PROMPT> Look below for the line with "1427x782 pixels. Task: Click the BIZapps logo" and the line with "Given: Click the take snapshot clock icon". Copy exactly those two lines and every line between, but not the pictures.

[Entries taken from a collection]
——————
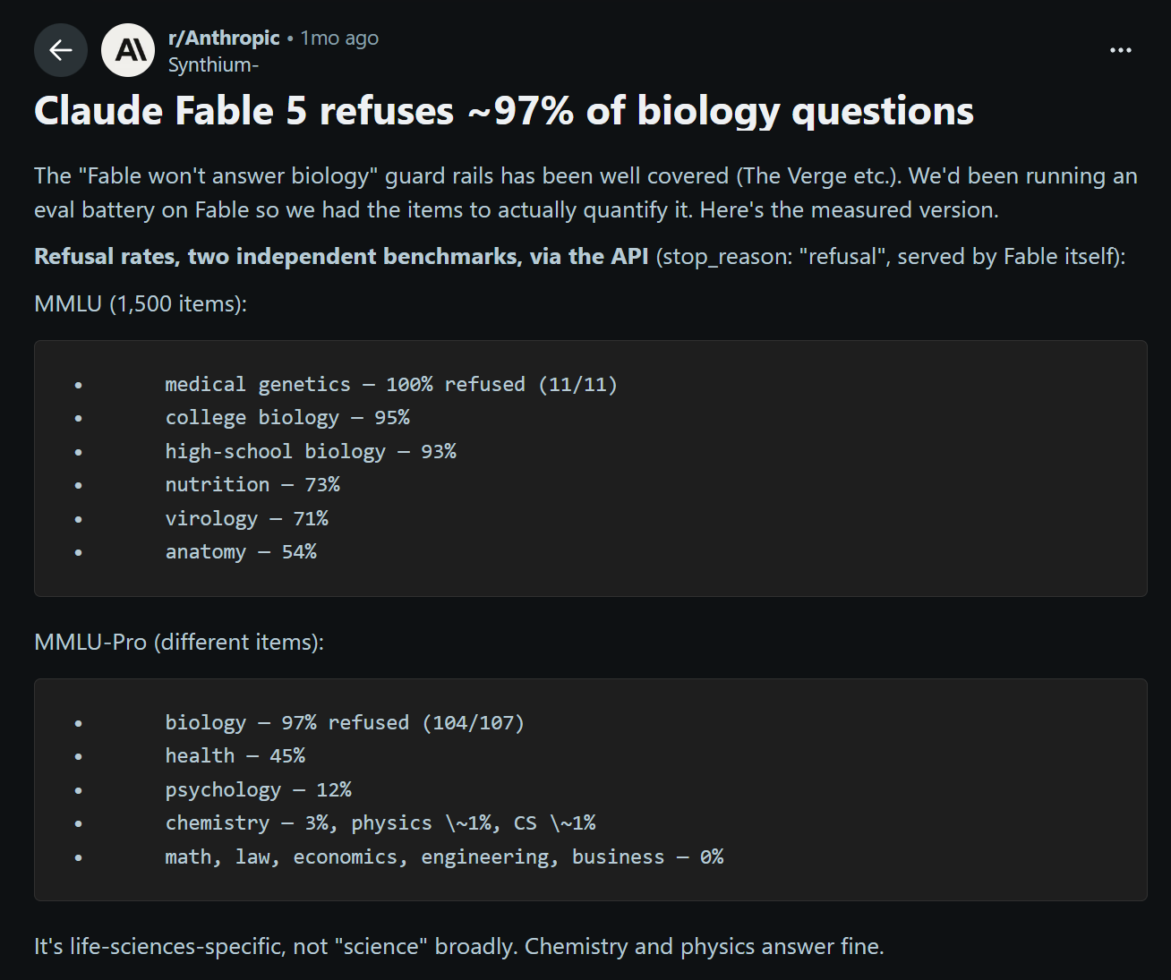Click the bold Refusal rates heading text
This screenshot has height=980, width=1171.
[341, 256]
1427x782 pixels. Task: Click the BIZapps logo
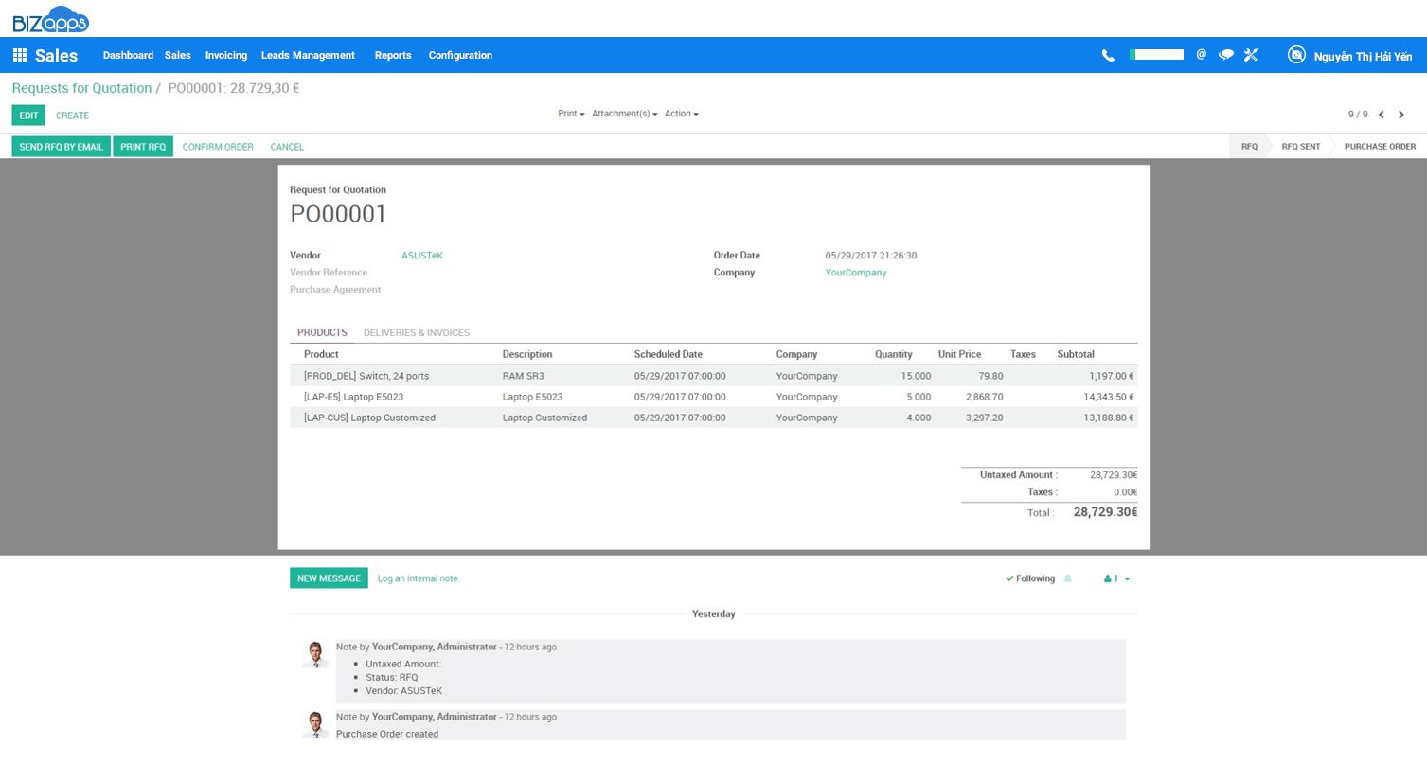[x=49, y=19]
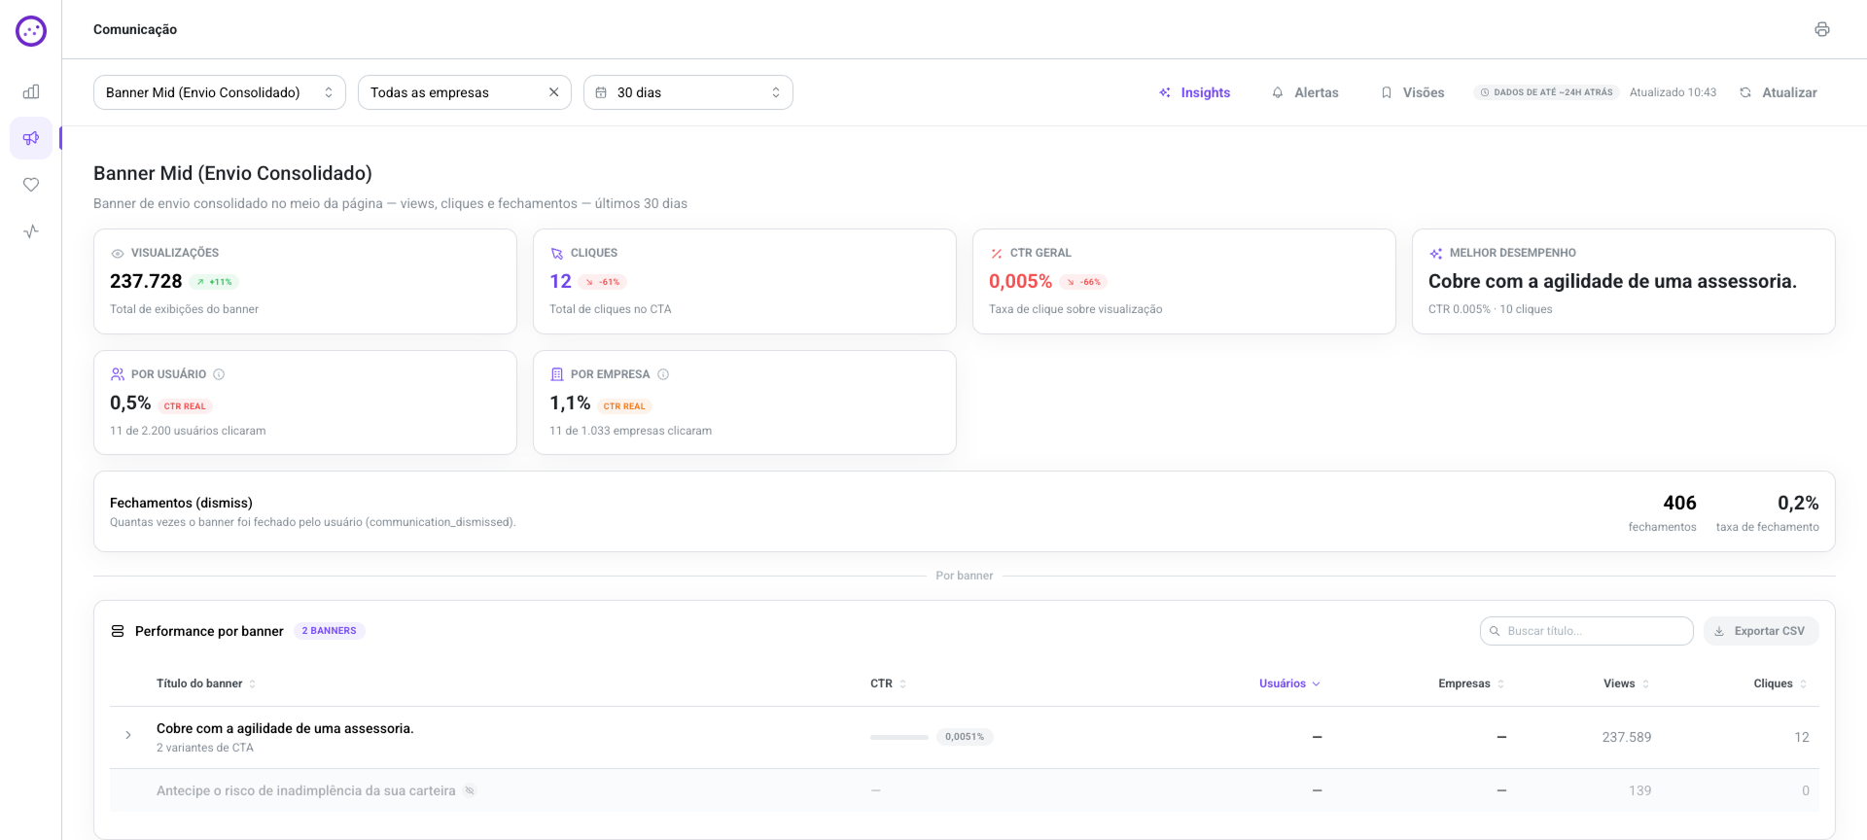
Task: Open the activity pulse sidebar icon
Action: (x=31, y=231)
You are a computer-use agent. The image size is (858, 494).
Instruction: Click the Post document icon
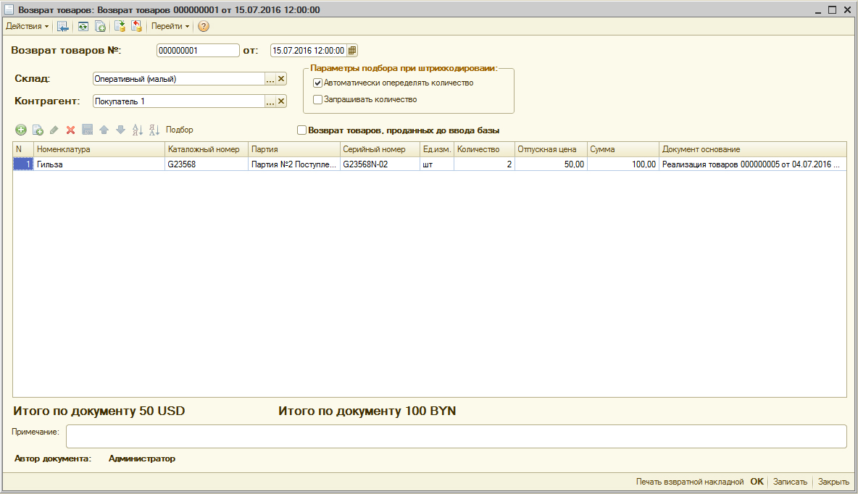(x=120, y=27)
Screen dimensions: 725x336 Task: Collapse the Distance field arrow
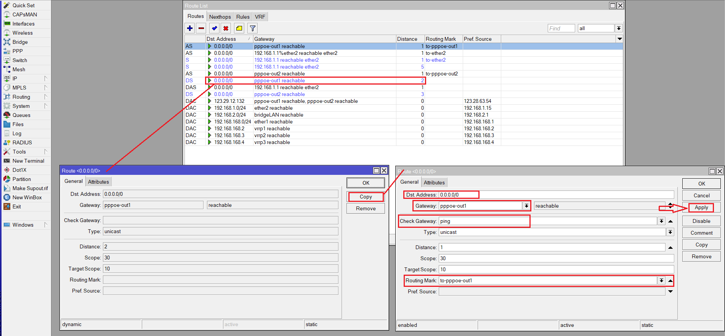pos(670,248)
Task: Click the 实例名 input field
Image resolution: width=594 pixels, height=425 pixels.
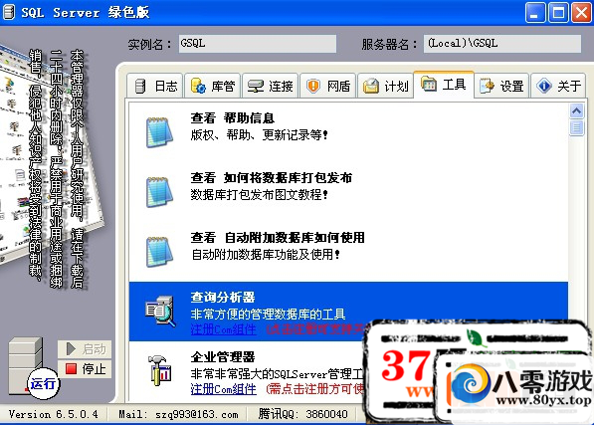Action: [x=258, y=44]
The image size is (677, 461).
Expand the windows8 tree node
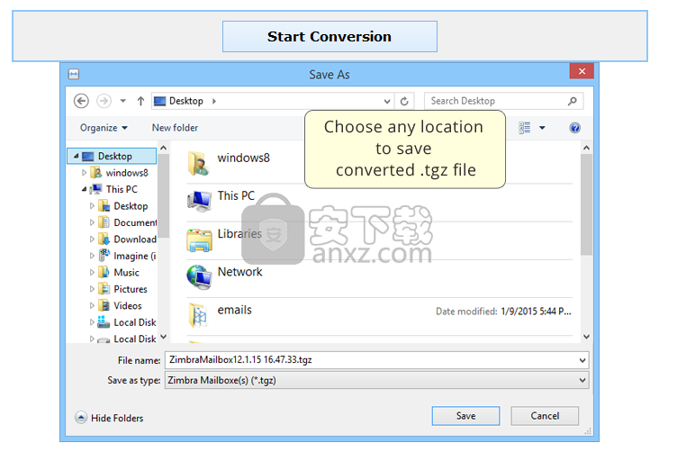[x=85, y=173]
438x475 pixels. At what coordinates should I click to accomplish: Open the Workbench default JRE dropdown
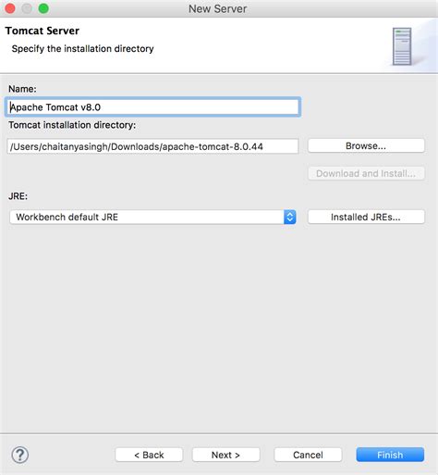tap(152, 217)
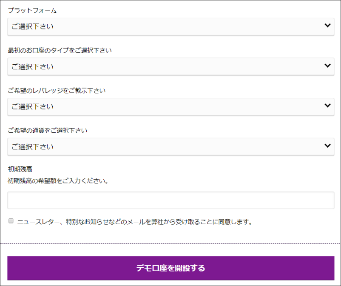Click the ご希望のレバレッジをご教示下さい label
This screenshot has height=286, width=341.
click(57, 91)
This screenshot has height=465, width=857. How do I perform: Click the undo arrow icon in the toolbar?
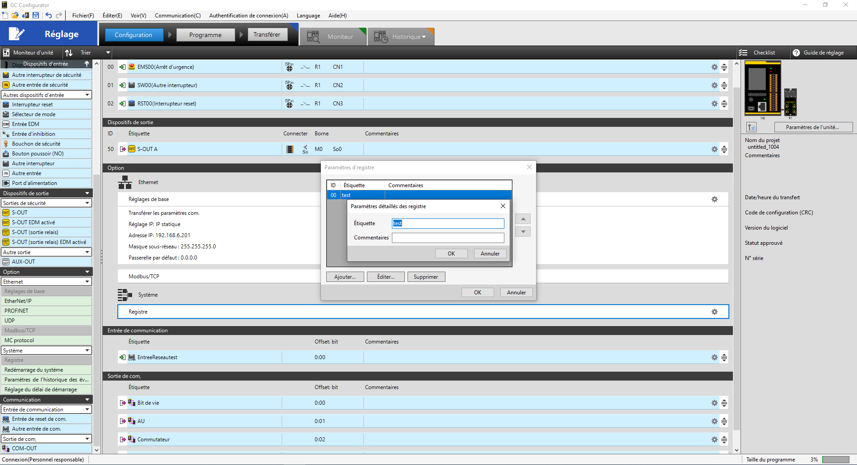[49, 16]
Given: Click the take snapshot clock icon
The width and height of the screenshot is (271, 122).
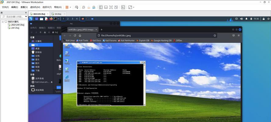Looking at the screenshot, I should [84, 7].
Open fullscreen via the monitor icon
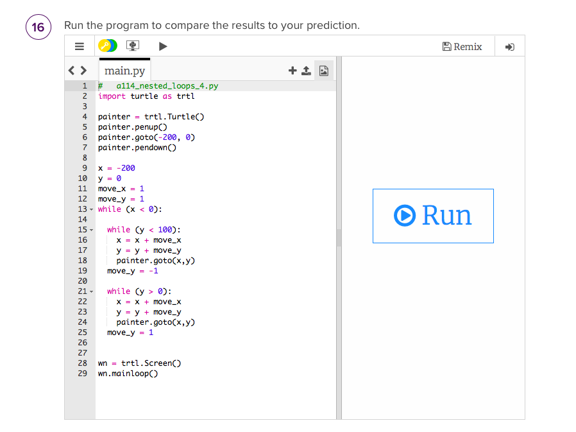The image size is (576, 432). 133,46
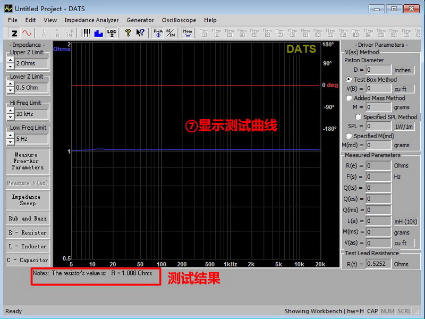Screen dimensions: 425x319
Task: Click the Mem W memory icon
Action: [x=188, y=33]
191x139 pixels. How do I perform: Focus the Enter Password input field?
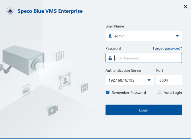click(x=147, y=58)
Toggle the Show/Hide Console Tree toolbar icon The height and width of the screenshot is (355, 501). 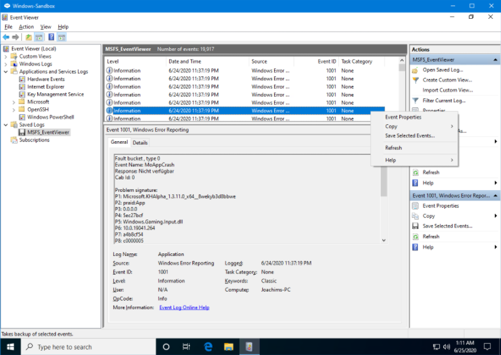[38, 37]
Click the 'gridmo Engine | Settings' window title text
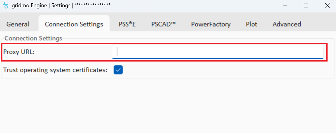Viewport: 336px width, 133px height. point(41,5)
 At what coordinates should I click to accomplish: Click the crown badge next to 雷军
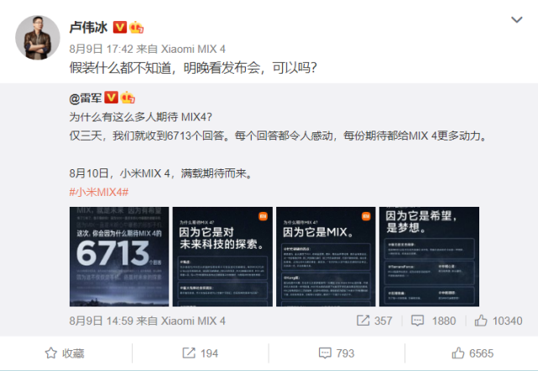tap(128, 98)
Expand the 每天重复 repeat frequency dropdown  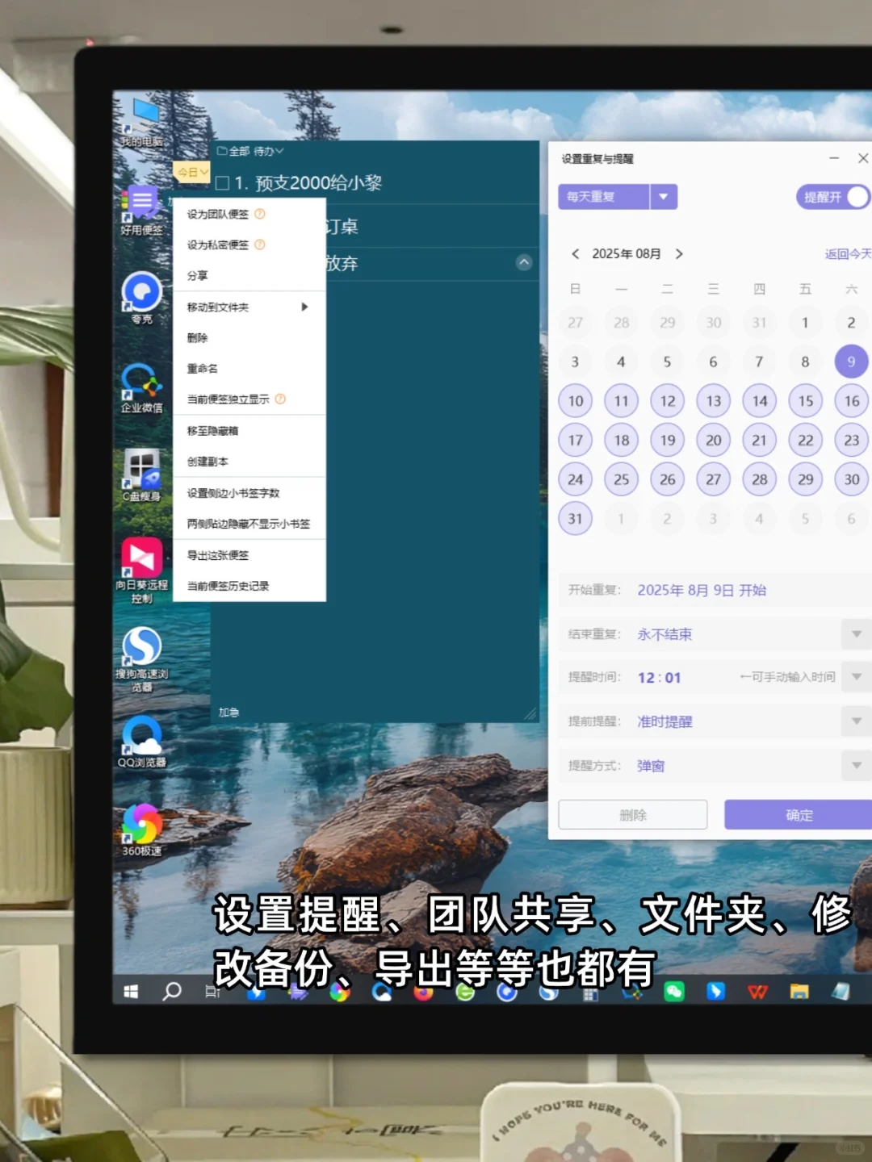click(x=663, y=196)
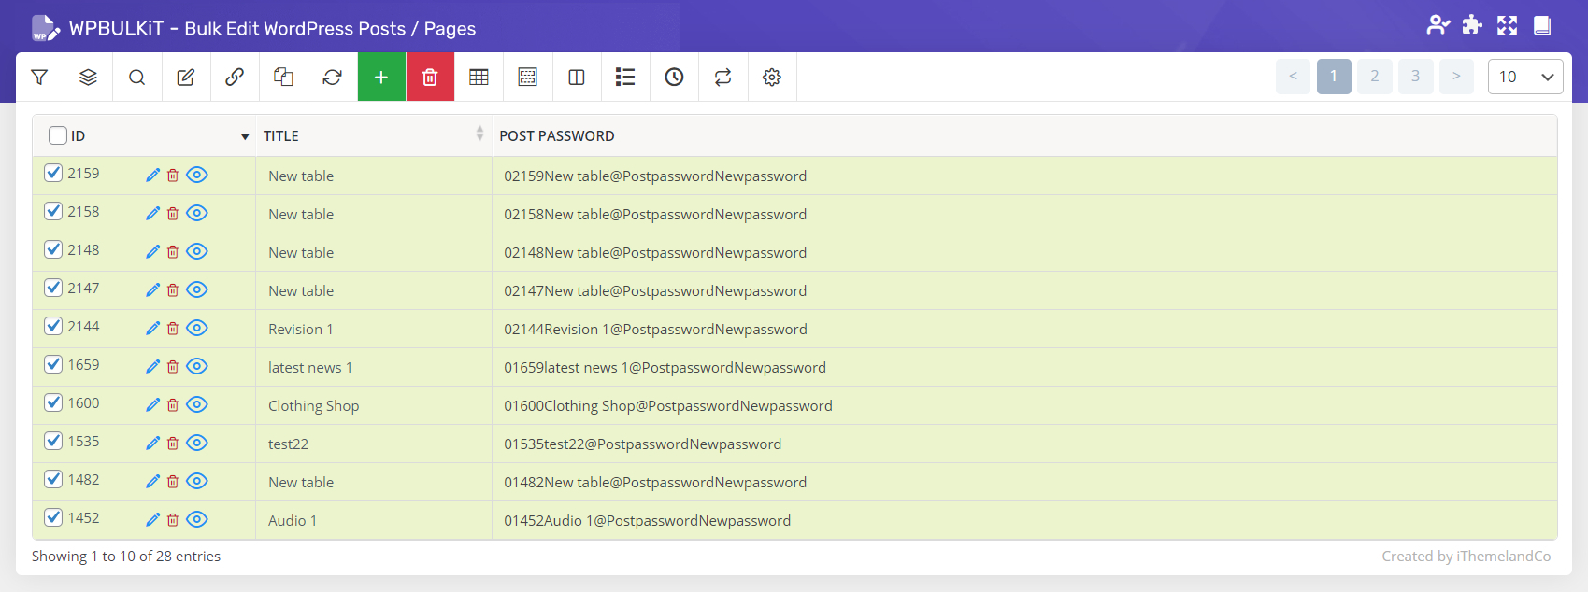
——————
TASK RESPONSE>
1427x782 pixels. Task: Click the BIZapps logo
[x=49, y=19]
Task: Open the activity pulse sidebar icon
Action: (x=31, y=231)
You are a computer-use agent. The image size is (858, 494).
Instruction: Click the Post document icon
(x=120, y=27)
Screen dimensions: 725x336 Task: Collapse the Distance field arrow
pos(670,248)
Task: Click the 实例名 input field
Image resolution: width=594 pixels, height=425 pixels.
Action: [x=258, y=44]
The image size is (677, 461).
Expand the windows8 tree node
[x=85, y=173]
438x475 pixels. At what coordinates should I click to accomplish: Open the Workbench default JRE dropdown
tap(152, 217)
Click the ご希望のレバレッジをご教示下さい label
This screenshot has height=286, width=341.
click(57, 91)
This screenshot has height=465, width=857. How do I perform: Click the undo arrow icon in the toolbar?
[49, 16]
Given: Click the take snapshot clock icon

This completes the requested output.